Concussion law passed
     2012-02-16      By Mandy Fritzler    mandyfritzler@geringcitizen.com
Nebraska’s new Concussion Awareness Act will take effect July 1 requiring that all athletes who are suspected of having a concussion during a game be removed from play and not allowed to return to play until cleared by a licensed health care professional. The athlete must then provide a written clearance to play from both a licensed physician as well as the players parents.
The bill effects any school having athletes 19 years old or younger, as well as any sports organization, including youth leagues and club sports, or any organization sponsoring a sporting activity where there is a cost to participants or where costs are sponsored.
The Centers for Disease Control describes a concussion as a type of traumatic brain injury caused by a bump, blow, or jolt to the head that can change the way your brain normally works.
According to the Brain Injury Association of Nebraska young athletes’ recovery times for sports concussions are longer than college athletes’ recovery times.
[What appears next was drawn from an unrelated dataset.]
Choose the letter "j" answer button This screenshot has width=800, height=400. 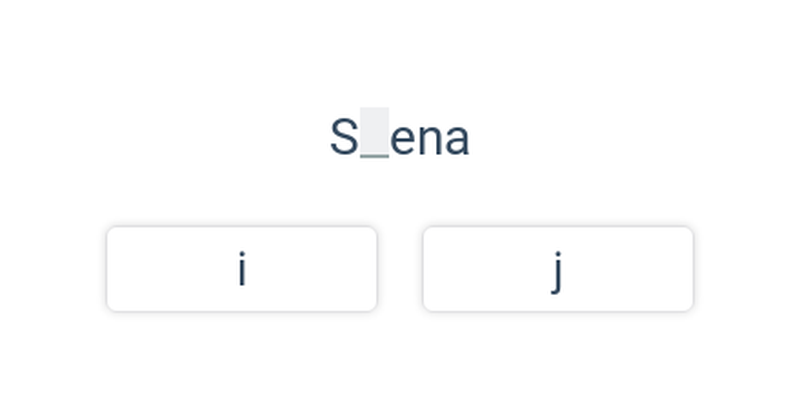point(558,269)
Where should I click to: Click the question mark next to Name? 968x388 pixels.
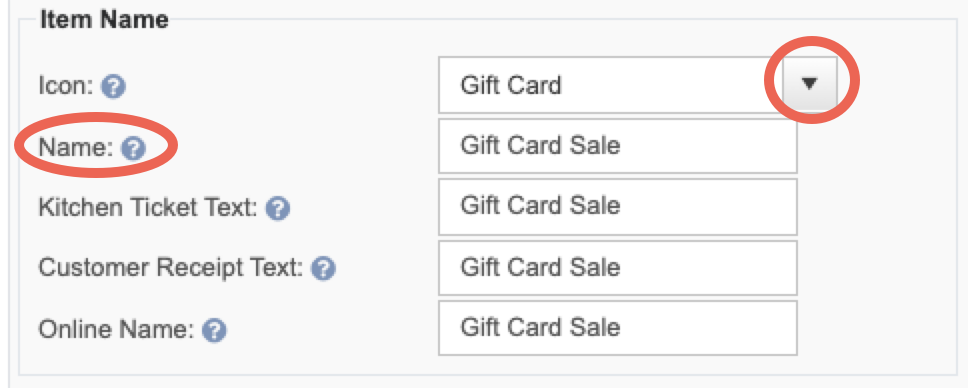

Young athletes’ who sustain a concussion are three times more likely to sustain a second concussion. Lack of proper concussion treatment can result in long term problems. Chief Flight Nurse, Tracy Meyer, at Regional West Medical Center says that if a child is not removed from play and they are hit again it can cause second impact syndrome, which can be deadly to the individual sustaining it.
Concussions can occur at any sport or recreational activity. Coaches, parents, and athletes need to learn concussion signs and symptoms and what to do if there is a concussion. Nebraska’s Concussion Awareness Act requires that concussion educational training be made available to all coaches on how to recognize symptoms of a concussion. It also requires that athletes and parents be provided concussion information prior to an athlete’s participation on an annual basis. The information that must be presented is: the signs and symptoms of a concussion, risks posed by sustaining a concussion, and actions an athlete should take in response to sustaining a concussion-including informing their coaches.
Meyer says that the signs and symptoms are different from one person to another but some of the most common signs are headache, dizziness, nausea, abnormal sleeping patterns, as well as confusion. Testing the individual’s memory by asking them to recite a sequence of words or saying the days of the week backwards can be key in determining whether or not a concussion has been sustained.
Meyer also recommends that athletes’ brains are tested before the season, either through a written test or computer generated test, to determine what their baseline is. That way if a player does sustain a concussion they can be re-tested and health care professionals can help them get back to normal.
Gering began implementing a test to athletes called ImPACT at the start of the 2011-2012 school year. ImPACT stands for Immediate Post Concussion Assessment and Cognitive Testing. It is the first most-widely used and most scientifically validated computerized concussion evaluation system. The test has already proved to be helpful in an incident that occurred during Gering’s football season. Senior, Kaleb Shaw, was noticed to have been suffering from concussion symptoms by Coach Jimmie Rhodes. Rhodes then called Shaw’s parents to immediately take him to Regional West Medical Center. It was determined there that Shaw had sustained a concussion and thanks to the ImPACT test he had taken previously in the year, doctors and coaches were able to help him get back to normal before returning to play or suffering more serious complications. (See Sept. 22, 2011 issue for full story)
Meyer has been giving a free presentation, “Is Your Head in It?” at Regional West Medical Center to help raise awareness about concussion injuries. Future dates are yet to be determined, but Regional West will be holding more informational clinics. Meyer stresses the seriousness of concussions and encourages everyone to get educated.